Woraus bestehen Wolken?

Eure Kinderfrage des Monats Juli (2016)
Emilie, 8 Jahre


Mit einem Flugzeug zu fliegen ist ein tolles Gefühl: hoch oben und manchmal mitten in einem Meer aus Wolken schweben. Doch wie entstehen eigentlich Wolken? Und warum sehen sie oft ganz unterschiedlich aus? Wir erklären es dir.

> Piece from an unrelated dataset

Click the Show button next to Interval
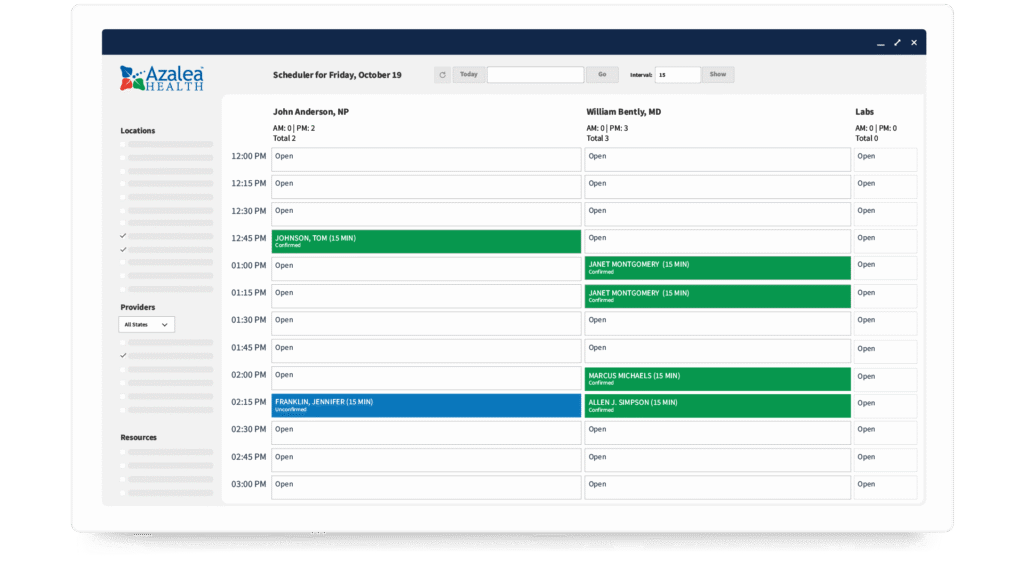The width and height of the screenshot is (1024, 576). (x=718, y=74)
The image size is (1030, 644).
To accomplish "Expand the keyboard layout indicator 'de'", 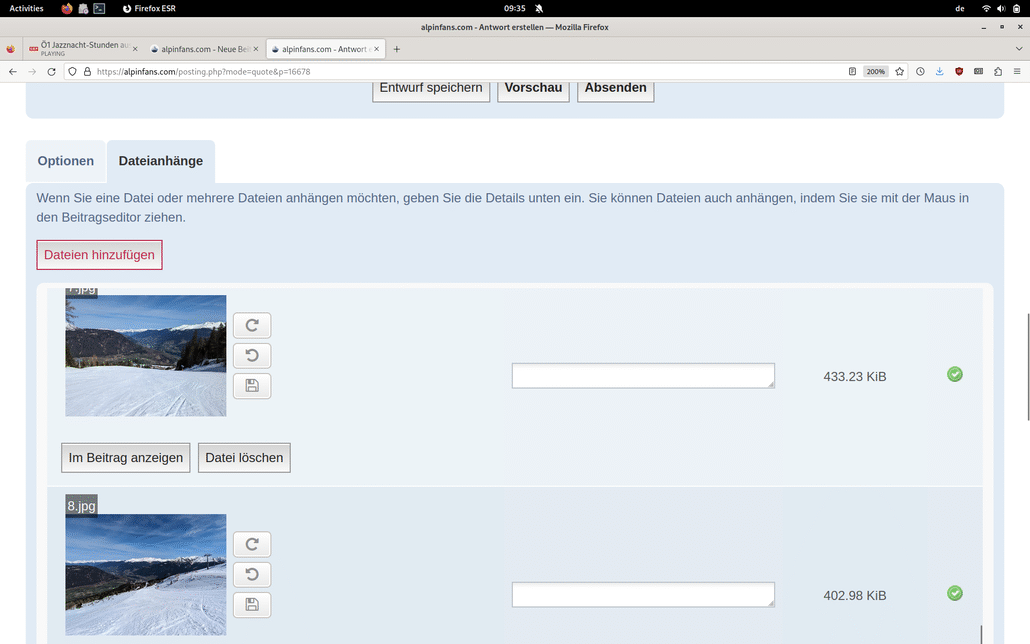I will tap(959, 8).
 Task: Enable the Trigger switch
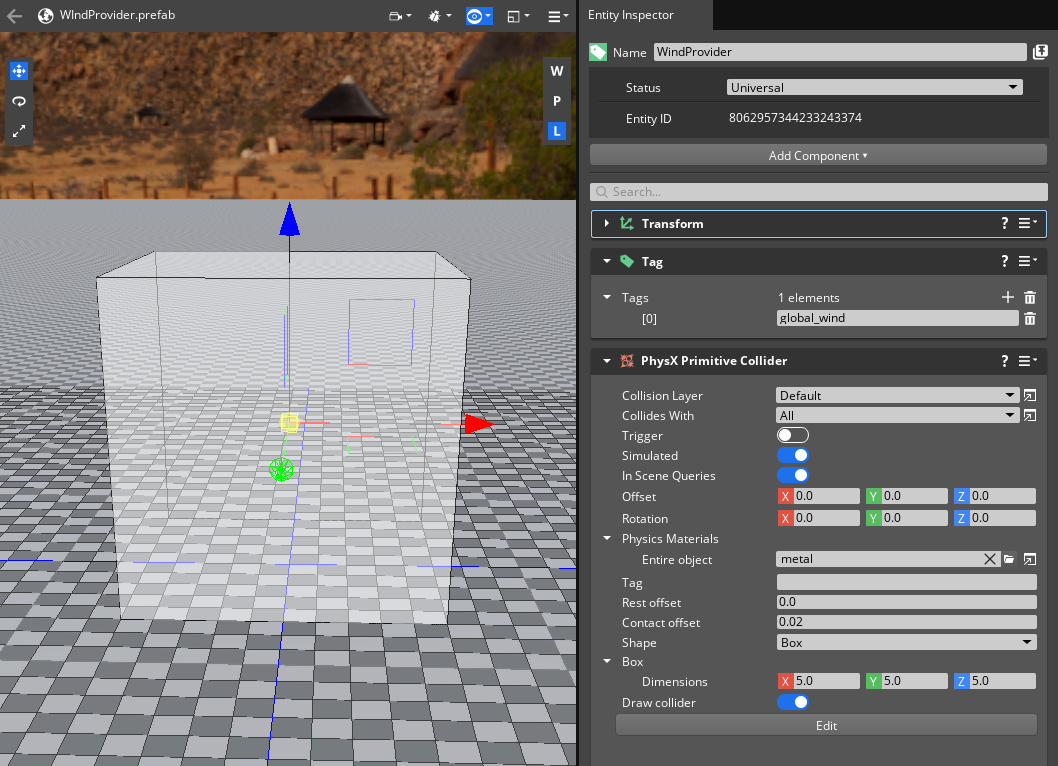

Auf unserer Erde gibt es viel Wasser: Im Meer, in Seen und Flüssen, aber auch im Boden ist Wasser gespeichert.

Die Sonne spendet der Erde Wärme. Durch die Wärme der Sonnenstrahlen erhitzt sich das Wasser. Wenn Wasser warm wird, steigen Wasserteilchen in Form von Wasserdampf nach oben: Das Wasser verdunstet. Vielleicht hast du selber schon einmal beobachtet, dass heiße Getränke dampfen oder dass sich bei einer warmen Dusche Dampfwolken bilden. Das ist Wasserdampf.

Warme Luft nimmt diesen Wasserdampf auf und steigt mit ihm nach oben. Doch je höher die Luft steigt, desto kälter wird sie. In der kalten Luft verwandelt sich der Wasserdampf zurück in Wassertropfen. Das nennt man kondensieren. Das passiert übrigens auch mit dem Wasserdampf auf dem Badezimmerspiegel: Kühlt er ab, wird er wieder flüssig, und der Spiegel ist feucht. Wenn die Luft besonders kalt ist, entstehen sogar kleine Eiskristalle.


Oben in der kühlen Luft schließen sich die einzelnen Wassertropfen und Eiskristalle zusammen und werden zu einem immer größeren Tropfen – eine Wolke entsteht. Was für uns weiß und flauschig aussieht, ist in Wirklichkeit also eine Ansammlung von Milliarden von Wassertropfen. Die Einstrahlung der Sonne lässt die Wolke für uns weiß aussehen.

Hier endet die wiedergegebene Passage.